In the paper your image refers to, $\Psi_A(M)$ is defined as $\hat{\Psi}_A(M):=\frac{M}{M[I_A]+I_AM}$.
The first part of your question is why do we have an isomorphism $\hat{\Psi}_A(M) \cong \Psi_A \otimes_{\mathcal{O}}\frac{M}{M[I_A]}$. To see this, first observe that we have $\frac{A}{I_A} \otimes_A \mathcal{O} \cong \mathcal{O}/\lambda(I_A)=\Psi_A$. Indeed, this is just a special case of the basic isomorphism $ R/J \otimes_R S \cong S/JS$ valid for any commutative ring $R$, ideal $J \subseteq R$ and $R$-algebra $S$). Therefore
$$\Psi_A \otimes_{\mathcal{O}}\frac{M}{M[I_A]}= \frac{A}{I_A} \otimes_A \mathcal{O} \otimes_{\mathcal{O}}\frac{M}{M[I_A]}=\frac{A}{I_A} \otimes_A \frac{M}{M[I_A]}$$
The latter is isomorphic to $\frac{\frac{M}{M[I_A]}}{I_A \cdot (\frac{M}{M[I_A]})}$ again by a basic isomorphism for tensor products analogous to the one I mentioned above.
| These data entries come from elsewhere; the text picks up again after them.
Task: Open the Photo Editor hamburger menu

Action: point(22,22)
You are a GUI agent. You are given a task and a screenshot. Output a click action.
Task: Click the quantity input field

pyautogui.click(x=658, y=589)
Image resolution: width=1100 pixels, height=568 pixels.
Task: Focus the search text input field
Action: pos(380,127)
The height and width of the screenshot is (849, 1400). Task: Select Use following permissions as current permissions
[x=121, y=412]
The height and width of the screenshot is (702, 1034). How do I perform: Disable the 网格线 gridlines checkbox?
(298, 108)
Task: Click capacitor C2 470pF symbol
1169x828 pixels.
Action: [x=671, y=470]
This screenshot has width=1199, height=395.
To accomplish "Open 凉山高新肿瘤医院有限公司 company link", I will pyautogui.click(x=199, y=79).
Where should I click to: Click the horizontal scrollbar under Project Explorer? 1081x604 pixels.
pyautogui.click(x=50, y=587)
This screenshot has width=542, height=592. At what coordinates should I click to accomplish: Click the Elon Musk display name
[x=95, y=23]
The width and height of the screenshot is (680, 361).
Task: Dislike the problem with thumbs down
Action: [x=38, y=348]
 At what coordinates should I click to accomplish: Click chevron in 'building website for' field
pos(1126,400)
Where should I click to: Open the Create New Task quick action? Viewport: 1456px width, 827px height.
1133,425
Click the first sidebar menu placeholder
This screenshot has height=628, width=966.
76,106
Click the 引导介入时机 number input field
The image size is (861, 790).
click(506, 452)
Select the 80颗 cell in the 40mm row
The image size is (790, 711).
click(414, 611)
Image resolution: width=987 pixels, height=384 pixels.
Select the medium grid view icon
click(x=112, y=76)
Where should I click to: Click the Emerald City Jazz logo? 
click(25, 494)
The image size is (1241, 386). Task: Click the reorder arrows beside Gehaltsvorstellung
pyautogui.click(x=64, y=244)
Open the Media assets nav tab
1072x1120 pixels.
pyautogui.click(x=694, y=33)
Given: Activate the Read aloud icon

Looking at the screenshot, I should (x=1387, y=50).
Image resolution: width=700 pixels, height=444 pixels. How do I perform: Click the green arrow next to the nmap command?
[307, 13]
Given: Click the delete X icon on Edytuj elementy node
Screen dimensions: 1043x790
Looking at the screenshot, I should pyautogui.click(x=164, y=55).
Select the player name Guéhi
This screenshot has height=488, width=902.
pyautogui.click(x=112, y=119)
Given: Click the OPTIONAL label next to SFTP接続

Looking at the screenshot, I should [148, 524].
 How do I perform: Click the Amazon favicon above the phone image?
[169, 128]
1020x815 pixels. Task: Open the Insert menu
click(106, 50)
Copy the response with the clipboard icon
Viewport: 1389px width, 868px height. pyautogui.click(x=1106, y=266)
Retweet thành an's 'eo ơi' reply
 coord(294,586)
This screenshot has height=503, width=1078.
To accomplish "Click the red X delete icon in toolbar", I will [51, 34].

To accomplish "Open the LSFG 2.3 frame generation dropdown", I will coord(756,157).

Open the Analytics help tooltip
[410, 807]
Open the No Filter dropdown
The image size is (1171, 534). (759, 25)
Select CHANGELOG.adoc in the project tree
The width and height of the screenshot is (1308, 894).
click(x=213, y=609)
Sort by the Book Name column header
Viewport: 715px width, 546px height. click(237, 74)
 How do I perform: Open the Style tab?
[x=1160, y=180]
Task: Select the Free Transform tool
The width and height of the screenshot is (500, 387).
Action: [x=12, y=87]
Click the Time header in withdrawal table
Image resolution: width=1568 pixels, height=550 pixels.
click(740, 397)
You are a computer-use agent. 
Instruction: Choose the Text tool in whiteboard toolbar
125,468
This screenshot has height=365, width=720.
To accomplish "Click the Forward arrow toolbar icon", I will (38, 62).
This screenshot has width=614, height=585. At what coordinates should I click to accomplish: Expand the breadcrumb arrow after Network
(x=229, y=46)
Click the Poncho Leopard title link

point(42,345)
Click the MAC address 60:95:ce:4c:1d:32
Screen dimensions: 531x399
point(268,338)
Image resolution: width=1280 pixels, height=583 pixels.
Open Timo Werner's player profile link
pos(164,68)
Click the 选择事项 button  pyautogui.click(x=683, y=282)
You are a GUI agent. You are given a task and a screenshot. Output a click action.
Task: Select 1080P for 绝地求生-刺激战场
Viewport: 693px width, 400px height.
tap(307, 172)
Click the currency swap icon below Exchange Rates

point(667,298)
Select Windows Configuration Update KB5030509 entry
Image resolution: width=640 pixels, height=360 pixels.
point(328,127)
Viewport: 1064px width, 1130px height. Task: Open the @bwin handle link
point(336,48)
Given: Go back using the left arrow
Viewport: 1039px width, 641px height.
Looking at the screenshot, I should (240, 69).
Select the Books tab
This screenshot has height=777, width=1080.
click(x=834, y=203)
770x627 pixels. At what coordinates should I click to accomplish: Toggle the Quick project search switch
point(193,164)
Using basic isomorphisms regarding quotients, this last object is identified with $\frac{M}{M[I_A]+I_AM}$. Putting all this together, we have justified the isomorphism $\Psi_A \otimes_{\mathcal{O}}\frac{M}{M[I_A]} \cong \hat{\Psi}_A(M)$.

Now, to answer your second part of the question regarding the identity of lengths, we use the shorthand notation $l$ to mean length $\mathcal{O}$. Then we have to show that $l(\hat{\Psi}_A(M))=l(\Psi_A) \cdot d$ where $d$ is the rank of $\frac{M}{M[I_A]}$ which is indeed a free module of finite rank by Lemma 3.2 in the cited paper, i.e $\frac{M}{M[I_A]} \cong \mathcal{O}^d$. Thus
$$\Psi_A \otimes_{\mathcal{O}}\frac{M}{M[I_A]} \cong \Psi_A \otimes_{\mathcal{O}} \mathcal{O}^d \cong \Psi_A^d$$
where the last isomorphism holds by standard properties of the tensor product. Finally, the length of $\Psi_A^d$ is $d$ times the length of $\Psi_A$, by standard properties of the length (it is additive in direct sums of modules). Thus we are done.